The pathophysiology of BML is not well elucidated an still to be a subject of many speculations. The most reported theory is the “transportation theory” [14]. According to this theory, tumor cells reach distant organs by vascular or lymphatic vessels, usually after iatrogenic manipulations (surgery or curetage). Another postulated theory, is that BML constitutes in fact metastasis from underdiagnosed low-grade uterine leiomyosarcomas. However BML are indolent and slow-growing tumors and have not histological and biological features of leiomyosarcomas, contradicting the theory of metastatic leiomyosarcomas. Coelomic metaplasia by transformation of the sub-epithelial fibrous tissue in smooth muscle tissue, under hormonal influence, has been postulated to explain BML occurence in mesothelial tissues like the pleura, the pericardium and the peritoneum. Another theory, “peritoneal seeding”, likely valid for peritoneal BML, is implantation of tumor cells in the peritoneal serosa after surgical hysterectomy, especially by the morcellation procedure, or even after a ruptured gravidic uterus [2].

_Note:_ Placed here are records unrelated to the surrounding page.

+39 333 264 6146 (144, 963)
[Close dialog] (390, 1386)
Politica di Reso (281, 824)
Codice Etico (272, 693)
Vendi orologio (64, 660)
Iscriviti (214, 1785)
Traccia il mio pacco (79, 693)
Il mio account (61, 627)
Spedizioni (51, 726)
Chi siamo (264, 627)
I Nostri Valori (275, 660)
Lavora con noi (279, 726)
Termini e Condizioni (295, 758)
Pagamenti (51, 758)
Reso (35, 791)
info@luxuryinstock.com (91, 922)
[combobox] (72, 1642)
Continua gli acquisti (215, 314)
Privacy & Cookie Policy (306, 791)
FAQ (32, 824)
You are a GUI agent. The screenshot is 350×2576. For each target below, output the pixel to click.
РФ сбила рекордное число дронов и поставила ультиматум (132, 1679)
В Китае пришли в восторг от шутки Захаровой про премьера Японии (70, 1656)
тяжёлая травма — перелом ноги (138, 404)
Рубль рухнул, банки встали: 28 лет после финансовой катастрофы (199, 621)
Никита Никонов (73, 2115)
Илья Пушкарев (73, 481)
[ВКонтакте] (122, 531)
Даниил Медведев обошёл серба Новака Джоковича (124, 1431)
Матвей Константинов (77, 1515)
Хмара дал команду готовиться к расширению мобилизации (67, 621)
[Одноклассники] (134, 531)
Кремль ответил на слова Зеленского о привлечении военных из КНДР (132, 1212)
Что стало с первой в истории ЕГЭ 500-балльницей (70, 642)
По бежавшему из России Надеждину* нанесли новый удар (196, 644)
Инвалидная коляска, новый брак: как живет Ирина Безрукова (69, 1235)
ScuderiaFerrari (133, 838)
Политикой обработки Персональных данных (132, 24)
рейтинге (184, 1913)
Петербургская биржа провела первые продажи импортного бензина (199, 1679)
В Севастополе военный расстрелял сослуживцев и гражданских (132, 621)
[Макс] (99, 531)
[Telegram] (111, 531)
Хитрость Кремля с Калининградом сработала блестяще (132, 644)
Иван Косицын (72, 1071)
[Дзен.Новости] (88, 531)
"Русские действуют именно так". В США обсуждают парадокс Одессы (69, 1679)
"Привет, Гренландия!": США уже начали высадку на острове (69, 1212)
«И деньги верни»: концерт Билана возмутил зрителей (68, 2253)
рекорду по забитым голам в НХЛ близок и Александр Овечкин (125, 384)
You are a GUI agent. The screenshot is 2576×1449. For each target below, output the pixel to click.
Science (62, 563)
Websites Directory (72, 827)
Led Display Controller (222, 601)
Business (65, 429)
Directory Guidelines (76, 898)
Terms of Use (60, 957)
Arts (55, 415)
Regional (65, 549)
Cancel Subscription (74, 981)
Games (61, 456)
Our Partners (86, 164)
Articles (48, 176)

The management of the BML is not well defined. As indolent tumors with a low progression rate, a long radiological surveillance is required, as tumors can regress after the menopause. Symptomatic cases should be treated by surgical lung resection or by hormonal manipulation (oophorectomy or drugs like aromatase inhibitors, gonadotropin-releasing hormone agonists, …etc.) [2, 13]. Cases that have progressed under hormonal manipulation have been reported, especially in post menopausal women [4]. This fact highlights the unresolved issue of the pathogenesis of BML, and further studies in the future are needed to uncover the mystery of these benign metastatic neoplasms.

In summary, metastasizing uterine leiomyomas of the lung are very rare neoplasms with clinicopathological features of benign tumors. Although extremely rare in post menopausal women, their diagnosis should be considered in any patient with pulmonary symptoms and a history of hysterectomy for leiomyomatous tumor.